Monday, 18 June 2012
Life and Death of Colonel Blimp (1943) - Review
I hate films that are too long, it's the greatest sin a movie can commit. And nowadays movies, generally, are far too lengthy for their own good. I saw a Cameron Diaz movie the other month that went on for 2 hours, inexplicable. You can imagine my dismay, then, when I discovered that a film I had been anxious to watch for quite some time, Powell and Pressburger's The Life and Death of Colonel Blimp, stretched to 2 hours 36 minutes. I needn't have worried because within half an hour I was lost in the story.
The movie tracks British soldier Clive Candy (Roger Livesey) across a lifetime of service between 1902-1943. We see him take part in three major conflicts; The Boer War, The First World War and The Second World War. Each period is immaculately recreated, especially considering the date of the film's production. The 1902 german bar, for instance, is sumptuous. Through his service Candy meets many people that make an impact on him, none more so than the German soldier he is forced to duel in 1902, Theo Kretschmar-Schuldorff (Anton Walbrook). And though propaganda may be the movie's body, its heart and soul is the strength of the cross-country friendship between these two men. So much so that Winston Churchill despised it and wanted it banned. This is all helped along by the performances, which are first rate. Livesey anchors everything, and manages to portray Candy's swaggering youth, in 1902, and his reluctant recognition the ageing process in 1943. Of course, this was a British funded second world war movie and so a strong pro-anglo stance on the conflict is taken; really hammering home the fact that this war, due to the uniquely evil threat Nazism poses, is very different from all previous encounters and so requires a suspension of English gentility. However, when compared with, say, the Archer's A Canterbury Tale, Colonel Blimp's propaganda element never gets in the way of the narrative.

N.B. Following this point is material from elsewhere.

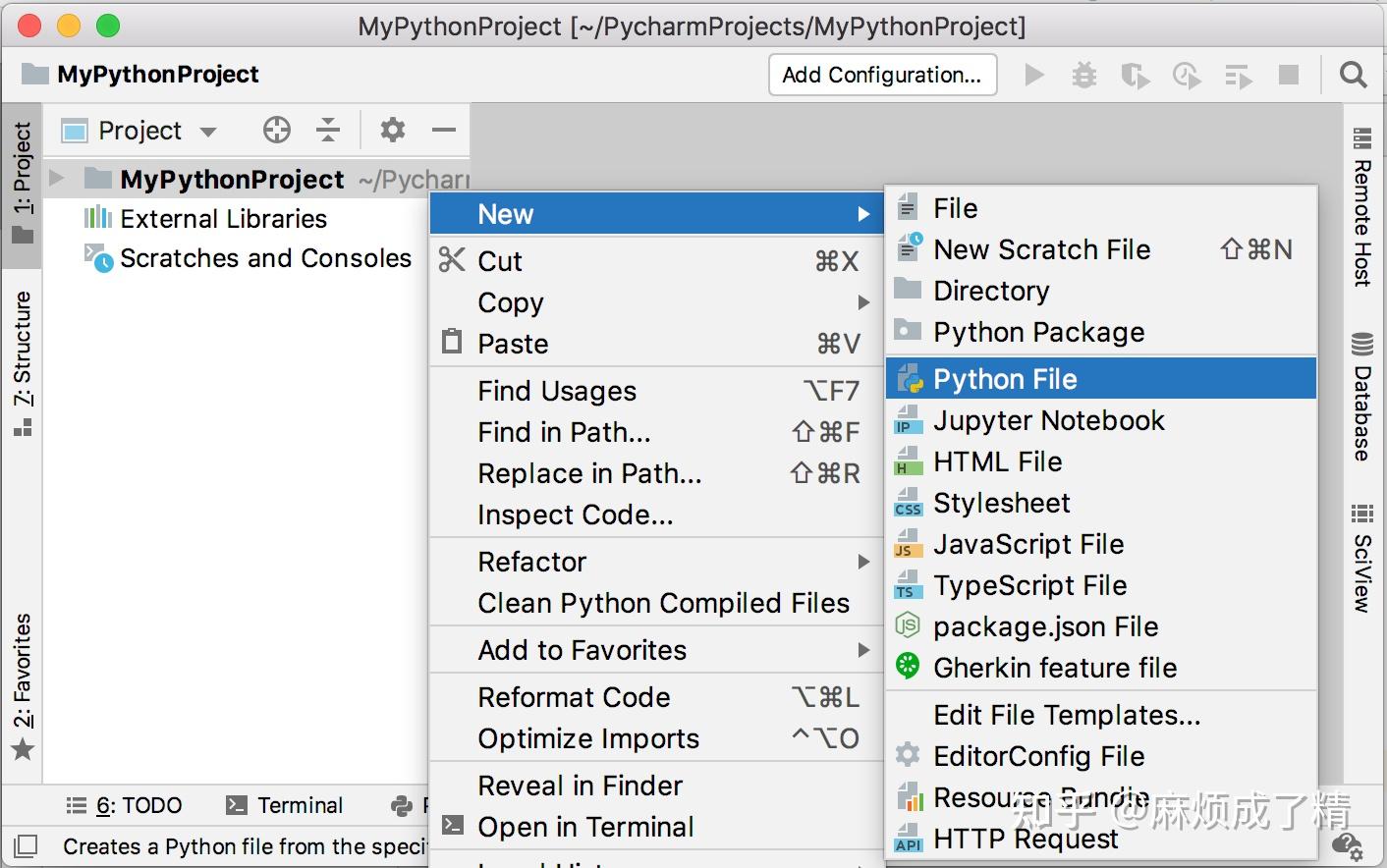The height and width of the screenshot is (868, 1387).
Task: Toggle tool window bars icon in status bar
Action: coord(26,845)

On the film's wikipedia page, the great Stephen Fry says that what interests him about the movie is its addressing of the question "What does it mean to be British?". I would like to hijack this comment, for Mr.QI has hit the nail on the head, what makes this film special is that it captures a sense of what being a member of the British nation means. And it celebrates it. I wrote a review of the footballing documentary One Night in Turin last week and concluded that it would be a perfect injection of patriotism ready for Euro 2012. True though that statement was, Colonel Blimp is a more thoughtful, reasoned reflection on British character and so, consequently, it shows itself to be a more patriotic watch.